Christopher: I think this is something that has also been really powerful for me in my journey as an entrepreneur, and something I think I would credit the Tropical MBA. That kind of personal development work with is something that sounds very woo-woo when you hear it. Think abundantly. Everything’s wonderful. No problems. No shortages. It’s easy to dismiss, but fundamentally what it boils down to is truly believing that it’s not a zero-sum game.
Competition is a great example of that where when you saw in business you can feel very threatened by other people in your market or other people you feel are competing with you. But the reality is like, to get concrete I know that even if someone comes to Musical U, joins, has a fantastic experience training their musicality, and we’re providing them with all they could possibly want, they’re going to buy other products. They’re going to buy music magazines. They’re going to buy little apps for their iPhone. That’s just the nature of the world. And it means buying my thing doesn’t mean they’re not buying a competitor’s or vice versa.

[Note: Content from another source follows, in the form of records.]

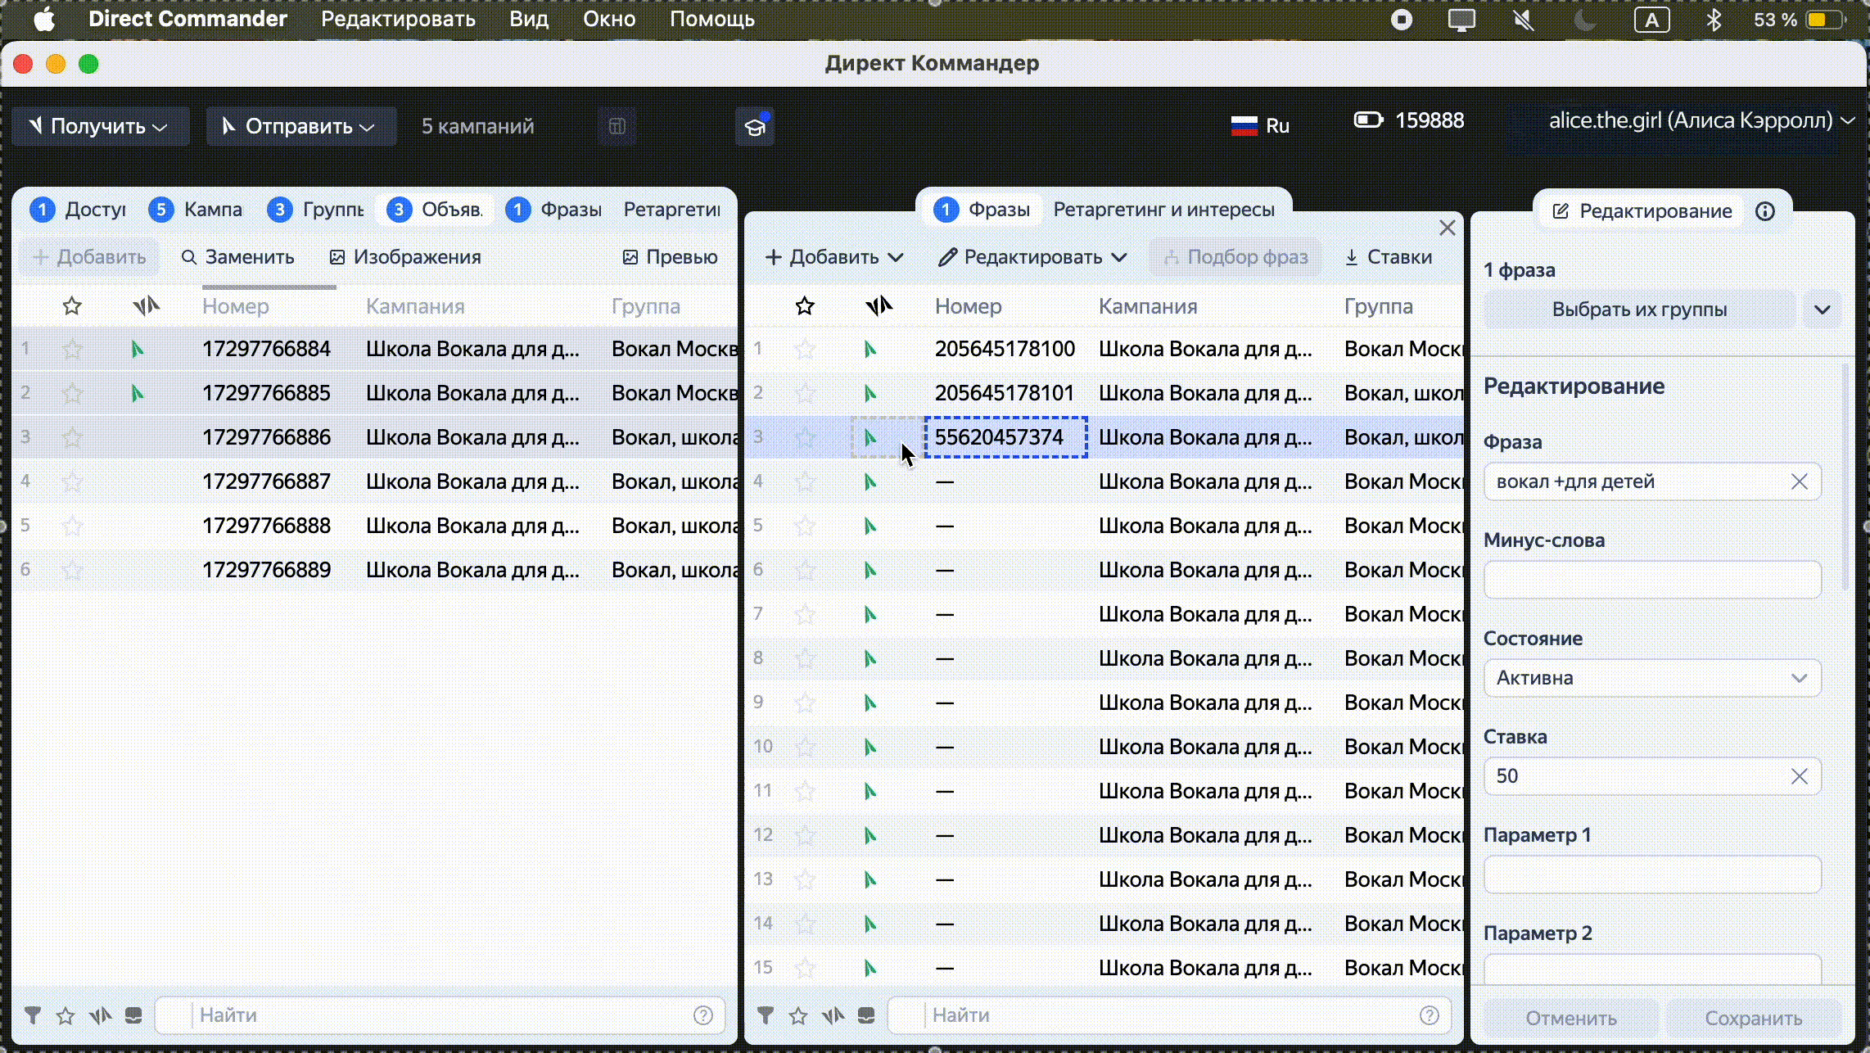Click help question mark in right search bar
1870x1053 pixels.
pyautogui.click(x=1429, y=1015)
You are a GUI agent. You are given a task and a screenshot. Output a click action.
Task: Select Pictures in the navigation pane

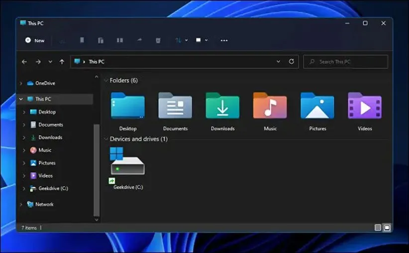tap(47, 163)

It literally is not a zero-sum game. Yes, they have a limited amount of money to spend on their hobby and there are restrictions, but over the course of their life, they might buy every product out there. Once that clicked for me, and once I realized that I don’t gain anything by taking that scarcity mindset of worrying of someone else taking my stuff or there isn’t enough to go around, or I’m not going to get everything I need, and shifted to an abundance mindset of there is plenty to go around. Me getting something doesn’t mean someone else doesn’t or vice versa. We can all win. And the way to do that is more through collaboration than competition.
Once that clicked in my head, a) I felt a lot less stressed and anxious, and b) I was able to have much greater success. It’s not just a woo-woo, wouldn’t-it-be-nice-to-feel-this-way thing. It is a very practical approach to business that leads to much greater success for everyone involved.
David: This has been an amazing conversation. I knew it would be based on the research I was doing on you. Thank you so much for being on the show. Is there anything else I should have asked?
Christopher: No. I’d just say a big “thank you”. I’m a listener of the New Music Industry Podcast, and a reader of The Music Entrepreneur HQ blog, so it’s a real pleasure to be here with you today, David. Thank you for the opportunity to have this conversation and share some ideas with your audience.
David: Yeah. It’s been great chatting with you. Thank you so much for your generosity.